Celebrating Changes (Circa 2009 or 2010)

Throwback

(Photo credits to owner. Grabbed it from google.) 

I clearly remember writing this piece some 7 or 8 years ago. I was completely broken, down and bruised. There was a time when I couldn't even pick a pen up to write my thoughts and a friend told me, if there's one thing she would always remember me saying, it's I can't write if I'm unhappy. 

So, I'd like to re-share this, this time on my official site with hopes that you would be inspired to accept that life is a series of constant change and that instead of going against it thinking what you will lose, think about what you would gain from it. So here goes:

Celebrating Changes - Circa 2009 or 2010



It's been months since I last let loose a brain fart...(repa, let me borrow that. haha) I was stuck at Limbo Avenue corner Confused and Undecided streets for quite a while. It's like at every turn - my life flashes in front of me like some video montage from a 1940's movie. I have come a long way since - I remember being broken, down and bruised.

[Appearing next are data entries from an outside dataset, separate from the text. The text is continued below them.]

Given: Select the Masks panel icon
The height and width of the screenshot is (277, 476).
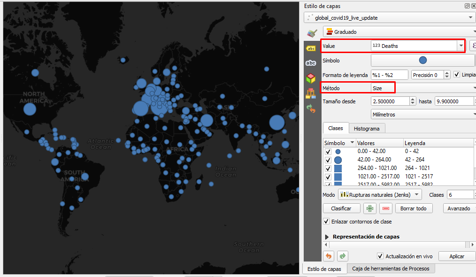Looking at the screenshot, I should 311,63.
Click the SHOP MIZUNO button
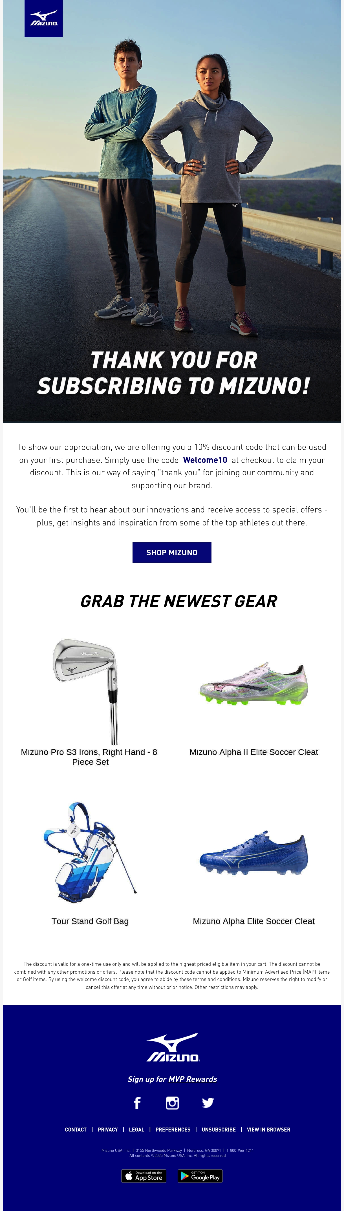The height and width of the screenshot is (1211, 344). click(x=172, y=552)
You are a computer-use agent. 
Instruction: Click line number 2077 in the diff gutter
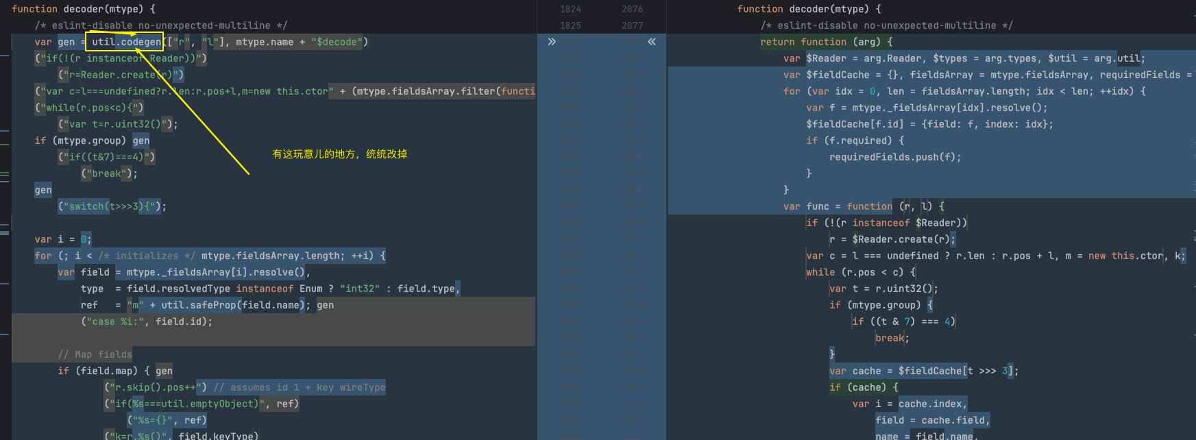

I left behind my belongings years ago...I never looked back...
I left behind what seemed to be 50 years of memory...a line from a 1940's movie that had me thinking...heck yeah! I did just the same.



It needed a great deal of sacrifice...ties had to be cut...bonds had to be forgotten...
Promises needn't be kept. For someone who finds it awfully difficult to let go and move on...it was a whole new different ballgame.

I used to tell myself - Let Life Come To You. I stood still at one corner waiting for the sun to shine pity on me. It said wait. I did exactly what it said. I stood at the same corner for months on end, thinking something different was gonna happen. It didn't.

I checked out the next curve...I found new friends, formed new goals and weaved new dreams. I ate and slept. I turned off the auto-pilot. You see, CHANGE drives people out of their comfortably numb chairs into a world of exciting new experiences. I just needed to look at the other roads and bends.

It is not about you - doing the same thing over and over, it's about doing the same thing over and over - expecting a different result.

It seemed to be 50 years since...I remember how it felt like...but I don't remember why I felt like that. I have changed. I don't remember where I'm from...but I know where I'm going. 

Here's to not being afraid of being alone, here's to taking ownership and learning responsibility. Here's to a life that has been scarred and healed and a mind that needed more thinking and re-thinking. Here's to not being fooled by a smile and a sweet word, for taking better care of myself, for smelling trouble before it rears its ugly head.

People can start out one way and by the time life gets through with them, they end up completely different.

It seems to be 50 years since...I'm still unscathed. I used to say LET LIFE COME TO YOU. Now, I AM COMING TO LIFE.